Contestualmente, la Commissione inizia già a mettere in guardia i Paesi che hanno un debito pubblico elevato, Italia in primis, ribadendo che occorre fin da ora rimettersi sui binari dell’austerità, evitando di programmare spese eccessive che, per l’appunto, possano compromettere l’obiettivo del pareggio nei prossimi anni.
Le parole sono inequivocabili: “bisogna fare attenzione alla spesa corrente e alle spese che possano costituire un peso permanente oltre l’orizzonte temporale del 2023. Dire che non bisogna ritirare il sostegno troppo presto non significa non tenere conto dei livelli di spesa corrente che possano costituire peso permanente”.
Passata la festa, gabbato lo santo. Il ritorno del Patto di stabilità e della disciplina di bilancio significa, infatti, che dovremo rinunciare a salari, pensioni, istruzione, sanità e stato sociale in misura sempre crescente, già a partire dal futuro immediato.
D’altronde, era già tutto scritto nel Recovery Fund
La disciplina di bilancio che ci aspetta, e che Gentiloni annuncia oggi, sarà peraltro peggiore di quella sperimentata in passato, per via dei particolari vincoli che il Recovery Fund porta con sé. Assistiamo, infatti, a un salto di qualità nella somministrazione dell’austerità. Tra le varie condizioni che i Paesi sono chiamati a rispettare per ricevere le tranche di aiuti europei c’è, infatti, l’impegno a correggere i ‘disavanzi eccessivi’.
Tra i regolamenti attuativi del Recovery viene specificato che “La Commissione presenta al Consiglio una proposta di sospensione totale o parziale degli impegni o dei pagamenti qualora il Consiglio, … decida che uno Stato membro non ha adottato misure efficaci per correggere il disavanzo eccessivo”.

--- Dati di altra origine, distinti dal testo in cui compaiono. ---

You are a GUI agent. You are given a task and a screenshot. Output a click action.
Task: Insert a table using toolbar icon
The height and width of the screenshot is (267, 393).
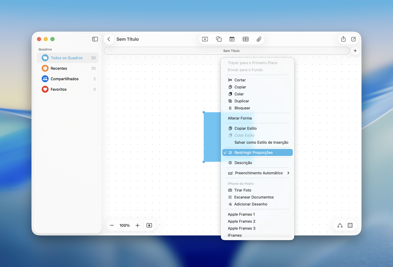(x=245, y=39)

Questo significa, oltre ogni ragionevole dubbio, che i soldi del Recovery Fund saranno concessi solo in cambio di misure di austerità, ovvero “misure efficaci per correggere il disavanzo eccessivo”, nel linguaggio che tanto piace ai tecnici.
Ricordiamoci che le risorse del Recovery Fund arriveranno nel corso di sei anni: non appena saremo fuori dalla fase emergenziale, verrà ripristinato in pieno il controllo dei conti pubblici. Ogni euro gentilmente concesso all’Italia ci impedirà di spenderne 10, 20, 100 in disavanzo necessari per affrontare seriamente la crisi.
È il ricatto della condizionalità: le istituzioni europee vincolano con i loro aiuti l’operato dei governi nazionali per realizzare un disegno politico, l’austerità, che mira ad abbattere anche gli ultimi residui di stato sociale presenti nel nostro Paese.
Nel frattempo, in Italia
Il Governo Draghi non ha perso tempo, dal giorno del suo insediamento, con un susseguirsi di misure antipopolari, culminate nel recente Decreto Semplificazioni. In questo quadro, il Recovery Fund e le condizioni capestro per accedervi rappresentano il rientro dalla porta principale del ‘ce lo chiede l’Europa’, per preparare una nuova stagione di misure draconiane di tagli e sacrifici.
Il governo Draghi è il veicolo a cui è demandata oggi l’attuazione di questo progetto politico, ma lo strumento più potente e a più lunga gittata è il Recovery Fund, la cui condizionalità ci lega mani e piedi e peserà ben oltre la fine della presente legislatura.
Se lasciamo fare al nemico, usciremo dalla pandemia più poveri, mentre pochi privilegiati avranno trovato la maniera di vedere aumentare i loro profitti anche nel pieno della tempesta.
Non resta allora che lavorare in una sola possibile direzione: quella della liberazione da ogni vincolo esterno che limiti l’intervento dello Stato nell’economia e della riappropriazione di tutti quegli strumenti necessari per promuovere gli interessi della stragrande maggioranza del Paese rappresentata dalle classi subalterne.